● **SUPPLIED PASSAGE**:
+++++
Ever since I went to live in Edale in the Derbyshire Peak District over thirty years ago I have been fascinated by the landscape of hills and lonely, windswept moors, deep caverns and waterfalls. Many of the local names suggest tales that have been wondered at for hundreds of years, and one of these is a lonely stretch of water known as Mermaid’s Pool.
Why a mermaid?
Why an inland pool, miles from the sea? And why is its very name so haunting?
And the legend persists. A beautiful mermaid lives there, far from the sea. And she’s not the only one. Another inland mermaid lives in Black Mere (also known as the Blake Mere Pool or Pond) in the Staffordshire Peak District.
Locally, their stories are not connected. I suspect there are many water creatures lurking below the surface of the tarns and meres, lakes, pools and ponds, loughs, lochs and lochans of the British Isles, and they are here to enchant and mystify and terrify, to explain the song of the rushes or the ruffling of the water’s surface, the shadows and drifts of reflected light; the mysterious drownings.
The story is set
So when Tamsin Rosewell and I decided to create a new book together, it was her suggestion that I set it in one of the local places with legends. She was immediately enthusiastic about the idea of basing our book on the mermaid’s pool. So I climbed up to the Kinder Mermaid’s Pool, and let my imagination hover there. That was in February 2023.
The odyssey
An odyssey, according to the concise Oxford dictionary, is a long, adventurous journey.
As related in the marine sanctuary to Sasha, the odyssey is a story of how and why a seamaiden of long ago came to be in a mountain pool, and of her desperate search for her true home. It is a story of growing up, as the journey she makes is not only physical but emotional, testing her loyalty, her strength and her courage.
The development of The Seamaiden’s Odyssey
When Tamsin and I first put the idea to our publisher, Hazel Holmes of UCLan Publishing, we were thinking of perhaps creating a mermaid story for young readers. Gradually, as the idea grew, so did the book. We already knew that we didn’t want any of the illustrations to make our sea creature a pink and sequined figure. We rejected the term word mermaid in favour of seamaiden.
She had to be a strange, beautiful and mysterious animal, and yet emotionally she had to be someone that an older reader might identify with. With much encouragement from Hazel and from the inspiring fiction editor, Kathy Webb, the simple magical story grew into a coming of age novella for all time.
Her sisters, Edyn and Tesh, had secrets of their own that they no longer wanted to share with her.
+++++
● **WORK TO DO**:
**A)** Can you repeat the records from the line containing "Where should I" through the end of the records, inclusive, with the pictures left out?
**B)** How would you go on with the piece about the mermaid's pool and the seamaiden book from the point where it stops?

Stored entries
+++++
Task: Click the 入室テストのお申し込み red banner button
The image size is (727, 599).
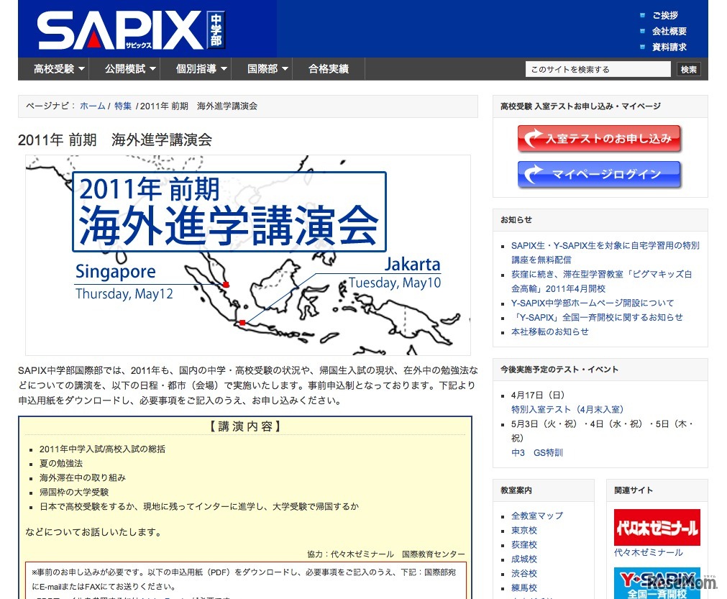Action: (x=599, y=140)
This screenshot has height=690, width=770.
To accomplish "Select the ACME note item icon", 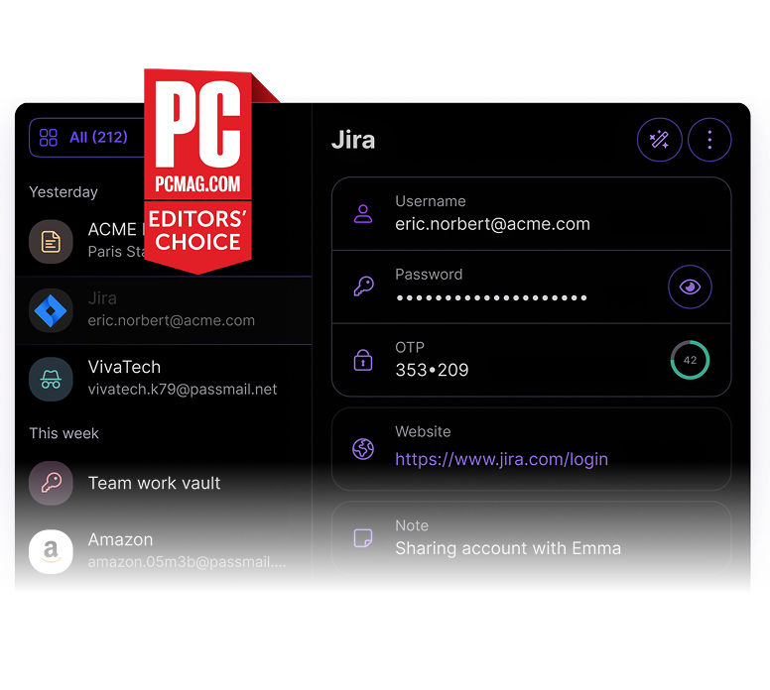I will pyautogui.click(x=51, y=241).
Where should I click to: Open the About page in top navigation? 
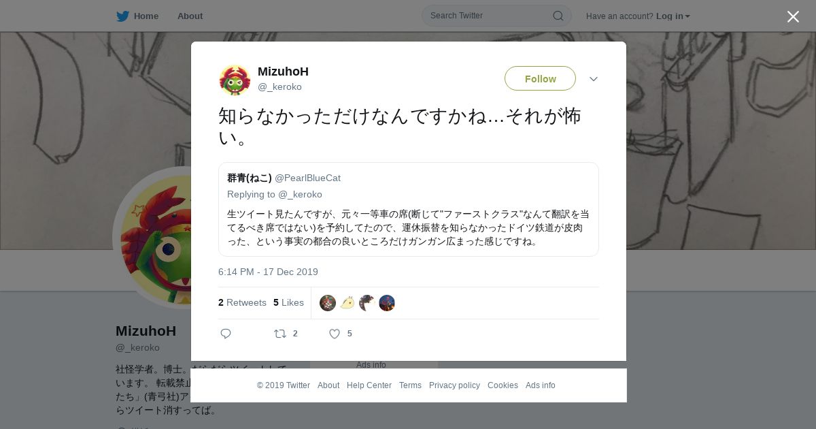coord(190,16)
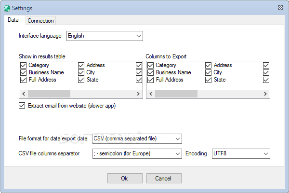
+++++
● **EXPECTED ANSWERS**:
**A)**
Where should I click to: Open the About page in top navigation? 
coord(190,16)

**B)**
The research
I began by researching local explanations for the naming of the pool, which lies on the Kinder plateau not far from the waterfall known as Kinder Downfall. It is said that a mermaid lives in the pool, which is far from the sea but ‘possibly’ connected by tunnels to the ocean. There are other mermaid pools in the Peak District and elsewhere, each with their different explanations of how she arrived there (eg deposited by a sailor who had fallen in love with her), and how she behaves (eg threatens to drown the inhabitants of the nearby village if they won’t leave her alone).
Research acknowledgements
I contacted John Widdowson, renowned linguist and folklorist living in the Peak District, who has donated his collection of over one thousand books and pamphlets to Sheffield Hallam University. I asked him what he could tell me about our local mermaid pool, and he gave me several references and the following quote:
In the Reader’s Digest Association’s Myths and Legends of Britain, London, 1973, p. 32, there is a very brief mention of the Pool as part of a general article on mermaids. The relevant section reads as follows: “Mermaids, usually associated with the sea, were also believed to be guardian spirits of inland waters, from where they would keep an eye on the affairs of men”.
John also directed me to a novel by a Victorian author, Mrs Humphry Ward, The History of David Grieve. I managed to get hold of a digitised version of the novel, which is well worth a read – romantic, atmospheric and dramatic, especially in the early part, where the young hero climbs up to the pool below Kinder, determined to find the mermaid for himself, and is sorely tricked by his sister.
I am also very grateful to Catriona Nicholson, former lecturer in English and Education and Trustee of Seven Stories (National Centre for Children’s Books), who encouraged me with her enthusiastic interest in the progress of my tale, and who put me in touch with Neil Philip, writer, folklorist and poet. Neil was extremely helpful and gave me many helpful research references, quoted below. Neil’s most recent publication is a beautifully presented The Watkins Book of English Folktales.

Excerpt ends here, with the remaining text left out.